Press "Enter" to skip to content

Evolution Fail: These 6 Early Attempts At Binge-Watching Will Make You Glad You Live In 2016

Humanity has been trying to binge-watch effectively for thousands of years, but due to uncomfortable seating, lackluster viewing options, and poor snack choice accompaniments, had been unable to—until recently.

1. Anthropologists believe that members of the close human relative Homo habilis were attempting a Pleistocene-period version of binge-watching when they improvised an early form of television by trapping a weasel inside a hollow tree stump and watching through a small eyehole until it turned into a skeleton.

2. To take their minds off the 1066 Norman conquest of England, the Anglo-Saxons invented the tuba, put it on a stool and all gathered round to sit in chairs and look at it for hours.

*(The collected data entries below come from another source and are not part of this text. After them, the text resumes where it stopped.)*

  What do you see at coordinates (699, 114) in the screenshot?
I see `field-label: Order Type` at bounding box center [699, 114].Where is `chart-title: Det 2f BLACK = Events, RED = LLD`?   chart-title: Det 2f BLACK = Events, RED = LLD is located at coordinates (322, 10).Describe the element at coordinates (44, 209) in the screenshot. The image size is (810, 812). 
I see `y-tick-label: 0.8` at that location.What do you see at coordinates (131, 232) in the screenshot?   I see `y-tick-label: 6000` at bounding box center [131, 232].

3. In 1590, Shakespeare fans were despondent after learning there was only one play out by him, Two Gentlemen Of Verona, and, insatiable for Shakespeare, they forced actors to perform the play 4,872 times in a row without stopping until he wrote a new one.

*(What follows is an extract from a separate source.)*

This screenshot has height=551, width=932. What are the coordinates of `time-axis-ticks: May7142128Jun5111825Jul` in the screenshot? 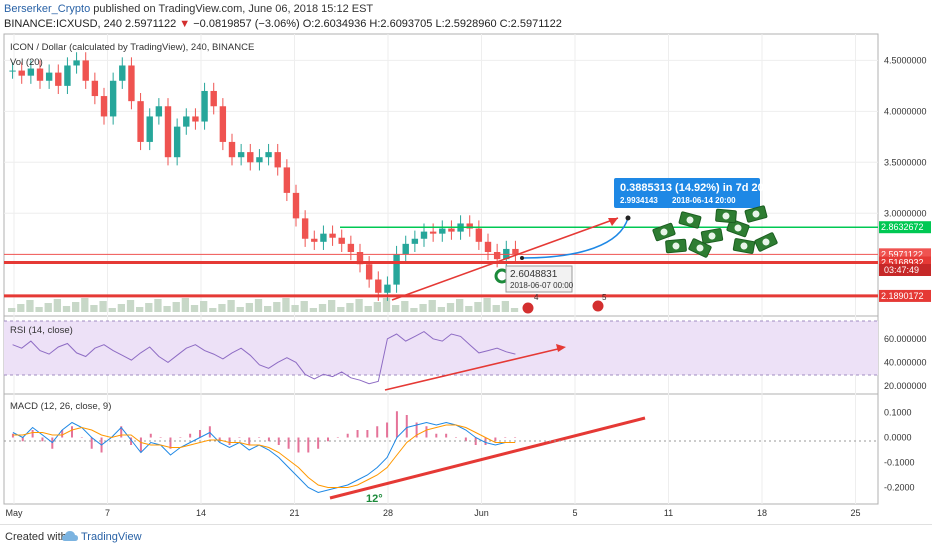 It's located at (432, 513).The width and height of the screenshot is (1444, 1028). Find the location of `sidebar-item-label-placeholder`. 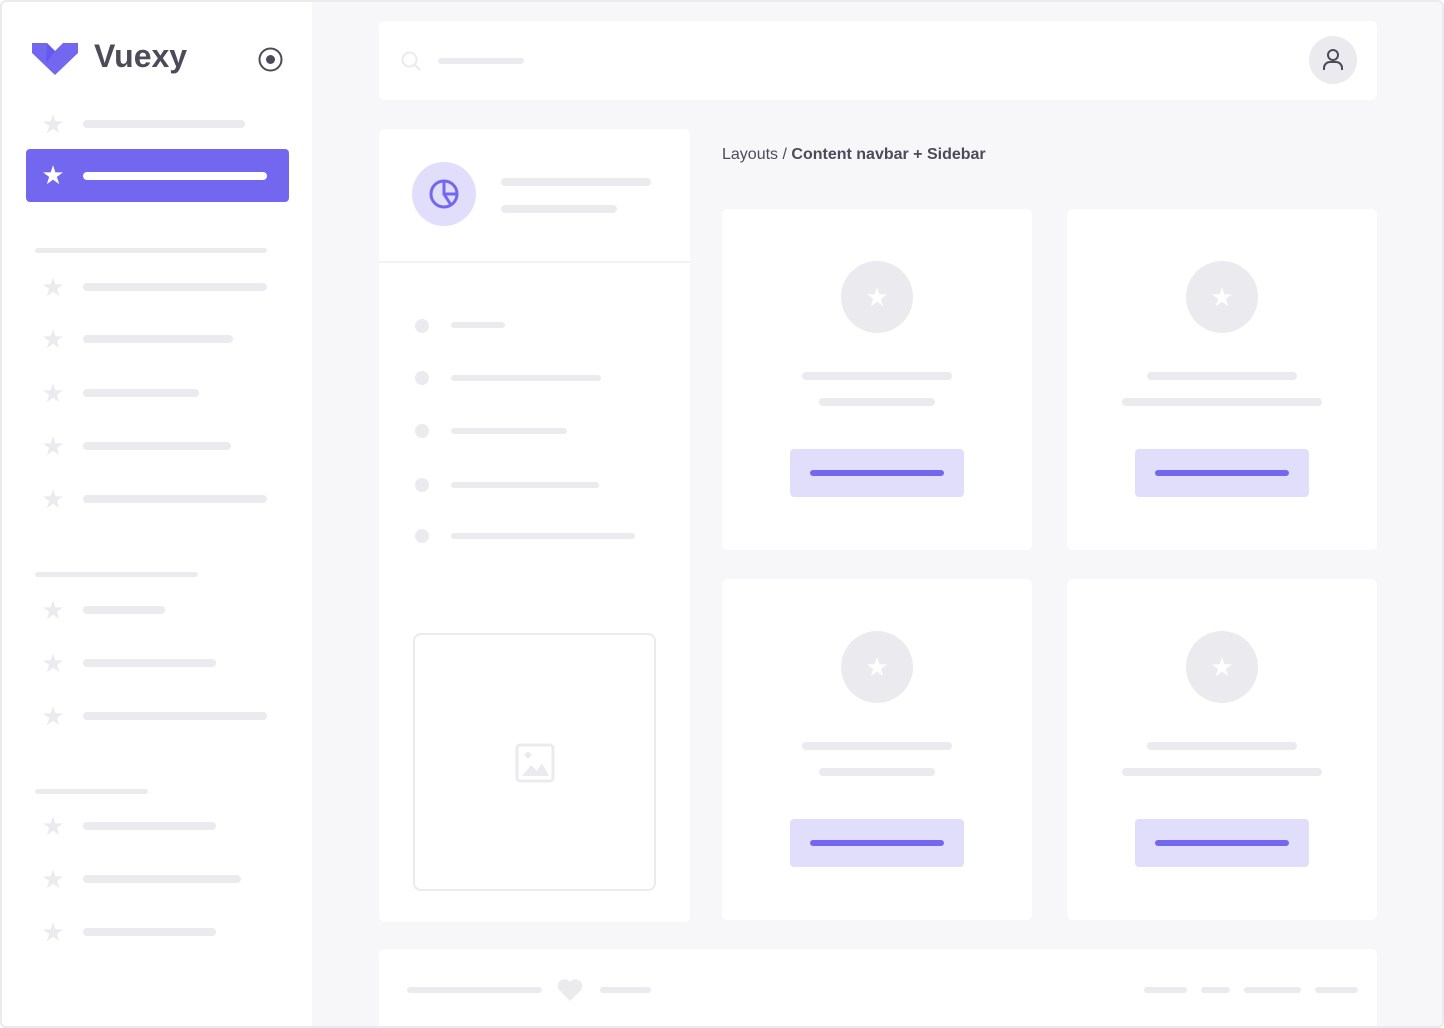

sidebar-item-label-placeholder is located at coordinates (175, 176). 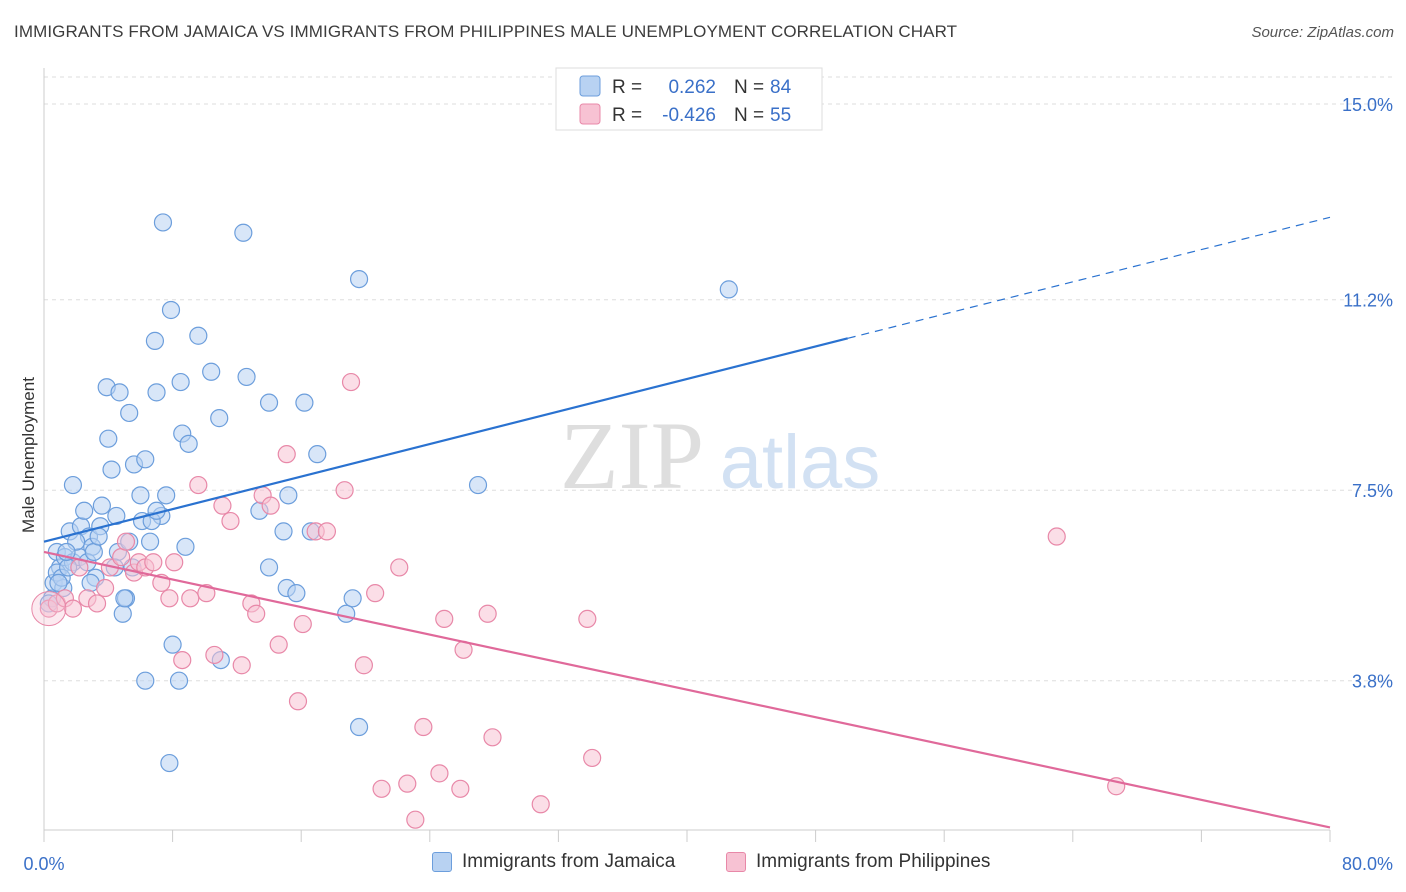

4. Back in 1812, binge-watching was actually considered one of the most dangerous options for a date night, as hundreds died after calling their girlfriends over to their canoe and paddling out into the middle of the Atlantic Ocean to spend all night watching naval battles between the United States and British forces.

5. Throughout the 1920s, Prohibition laws led to a rampant increase in binge-watching, which at that point consisted of going into a public square with a partner, putting your mouth near their eyes, and loudly telling entertaining stories.

6. In 2014, binge-watching was done standing behind your television for some reason.